O que um profissional da saúde deve saber, fora conhecimentos técnicos, para trabalhar com pessoas privadas de liberdade?
Pe. Almir: Todas as pessoas da área da saúde, independentemente de ser profissional ou não, tem que ter bastante essa dimensão humanitária, esse respeito pela pessoa humana e a disposição de lutar pelos direitos, uma vez que esses direitos dentro do sistema prisional muitas vezes são negados, então tem que lutar muito.

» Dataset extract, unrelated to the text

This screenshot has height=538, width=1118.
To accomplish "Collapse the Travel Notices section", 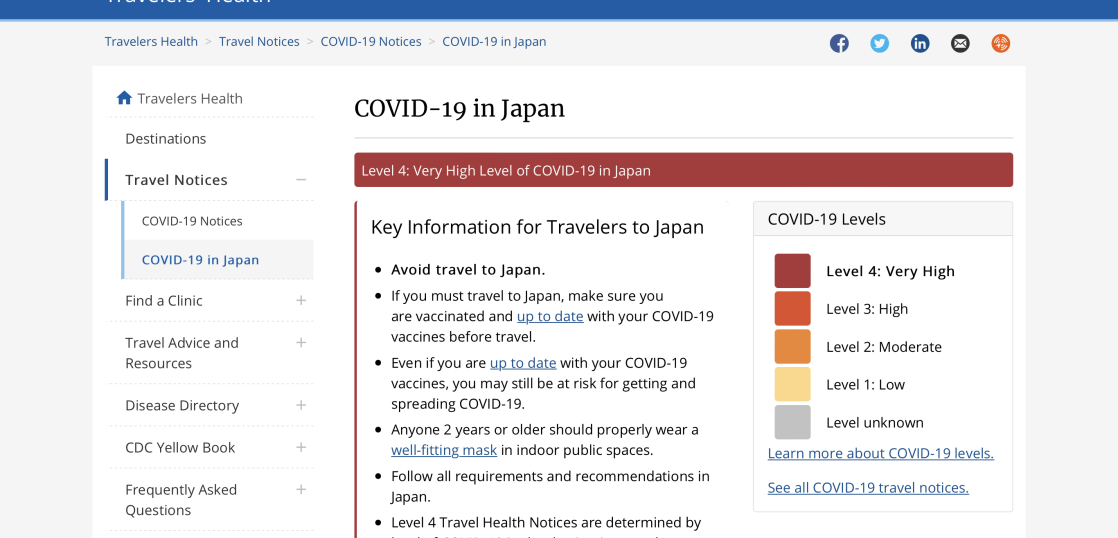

Deve ser alguém que vá ao encontro dessas pessoas sem julgamento, sem preconceitos e que tenha obviamente esse conhecimento técnico, senão não tem como trabalhar com essas pessoas nessa dimensão.
E também esse compromisso evangélico que a Pastoral Carcerária tem, principalmente para lutar contra o encarceramento e pelo mundo sem cárcere.
Como a falta desse direito à saúde afeta os presos e seus familiares?
Pe. Almir: A falta de acesso à saúde afeta porque a pessoa vai ficar doente, vai morrer, muitas vezes sem ser atendido.
E com isso vem toda a questão da discriminação e a questão da exclusão, quando o preso tem que sair da unidade prisional para ser atendido na Unidade Básica de Saúde, ou mesmo nos hospitais, as pessoas que estão esperando para serem atendidas veem ele chegando com escolta armada, como se aquele preso fosse uma pessoa extremamente perigosa, e vai aumentando mais no imaginário do povo que ele é uma pessoa perigosa mesmo.
Eles são muito humilhados nesses espaços, as pessoas têm medo deles. Então o acesso dentro das unidades prisionais seria bem melhor porque evitaria isso.
E afeta a família porque se o preso pega doença lá dentro, ele pode transmitir para os familiares, ou se ele tem doença que traz de fora e não trata ali, quando ele volta, a família recebe ele com mais um problema do que já tinha, ou o problema piorou. Então é uma série de questões que precisam ser revistas.